Tag Archives: Tristan Bates Theatre

San Domino – 2 Stars

Domino

San Domino

Tristan Bates Theatre

Reviewed – 10th June 2018

★★

“The key players are never given a chance just to be themselves and convince they are worth rooting for”

 

A creaky, wooden interior. Barrels serve as tables, milk crates as chairs. There are shelves stuffed with champagne glasses and bottles of wine. A jaunty band whip up a storm on accordion, violin and double bass, setting the stage for a bohemian romp into the past … San Domino, Tim Anfilogoff and Alan Whittaker’s 1939-set musical, starts with promise, but quickly disappoints.

Eight Italian men in this café in Catania, Sicily are rounded up, labelled as degenerates, convicted to ‘internal exile’ and shipped off to San Domino, an island off the east coast of southern Italy to serve their sentence. Their crime? Being gay. Imprisoned, relationships between the boys (and a woman!) flourish and fall, lives are put at stake and one camp guard discovers an inconvenient (and ironic?) truth about himself. How will the boys get home, and what will they have lost?

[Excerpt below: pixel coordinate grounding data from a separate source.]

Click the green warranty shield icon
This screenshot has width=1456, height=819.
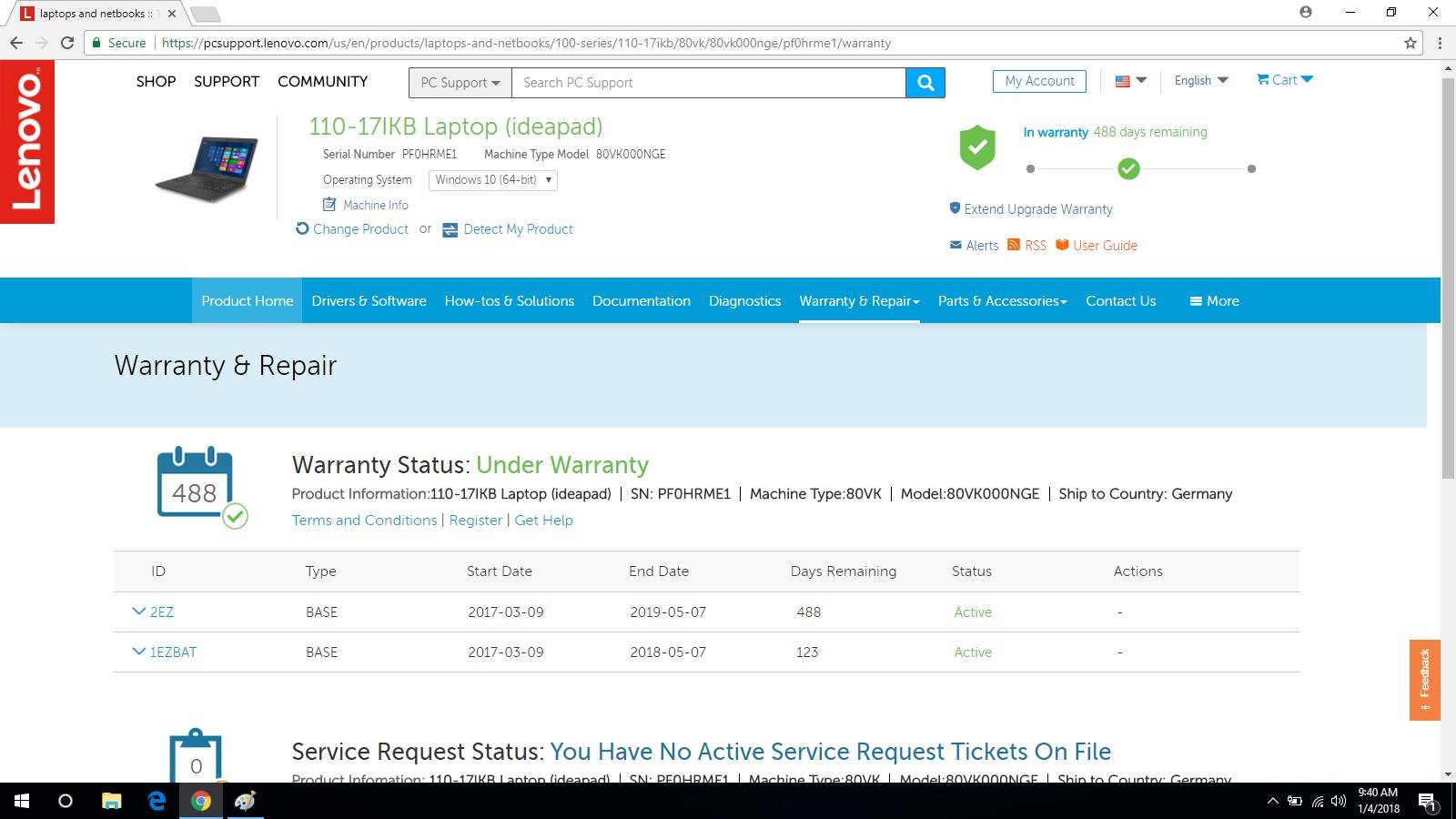[977, 147]
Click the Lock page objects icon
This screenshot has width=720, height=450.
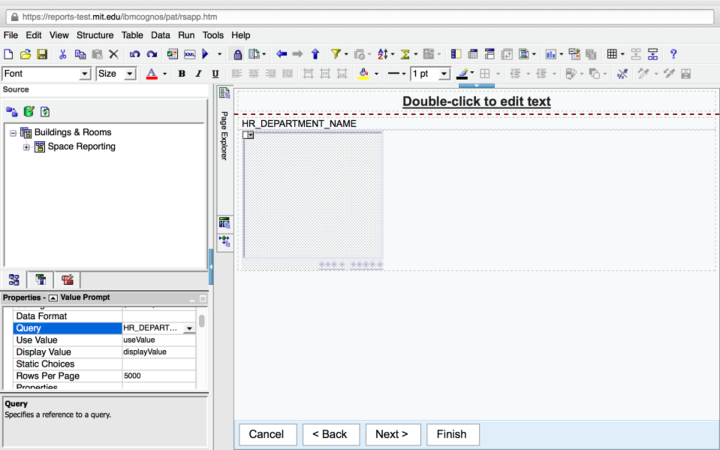(237, 54)
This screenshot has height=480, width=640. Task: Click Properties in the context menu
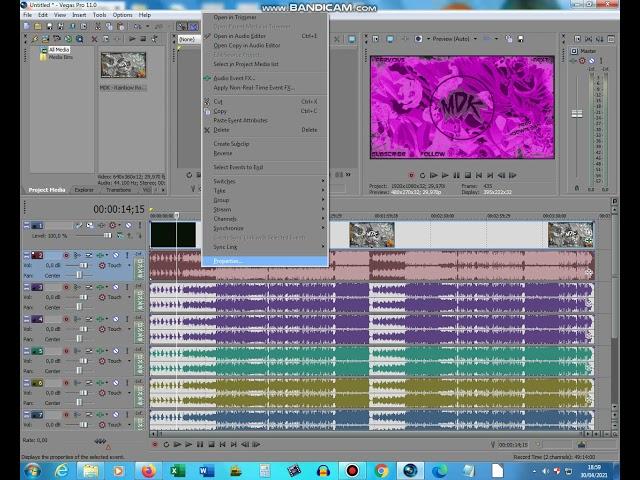pos(228,261)
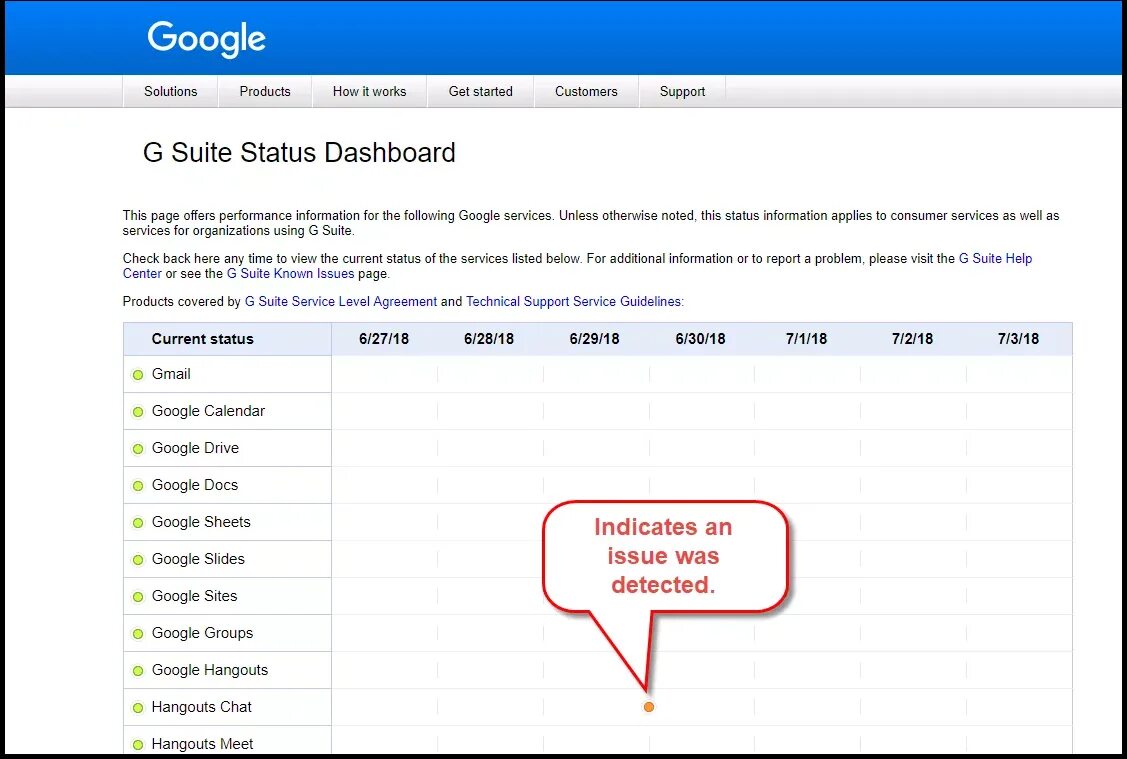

The plot is ambitious and its themes vital. In the tight Tristan Bates Theatre, it bursts at the seams. Faye Bradley’s gorgeous set design does its best with a small space. With a humongous cast of thirteen, the ensemble seems restricted in movement, and Matthew Gould’s direction at times leaves the actors awkwardly in the way of action. Generally speaking, the ensemble excels in the musical numbers, with stand-out vocals from Callum Hale and Joe Etherington. The star of the show is Andrew Pepper’s cross-dressing Pietro though. Pepper is witty, flamboyant, charismatic and utterly bewitching.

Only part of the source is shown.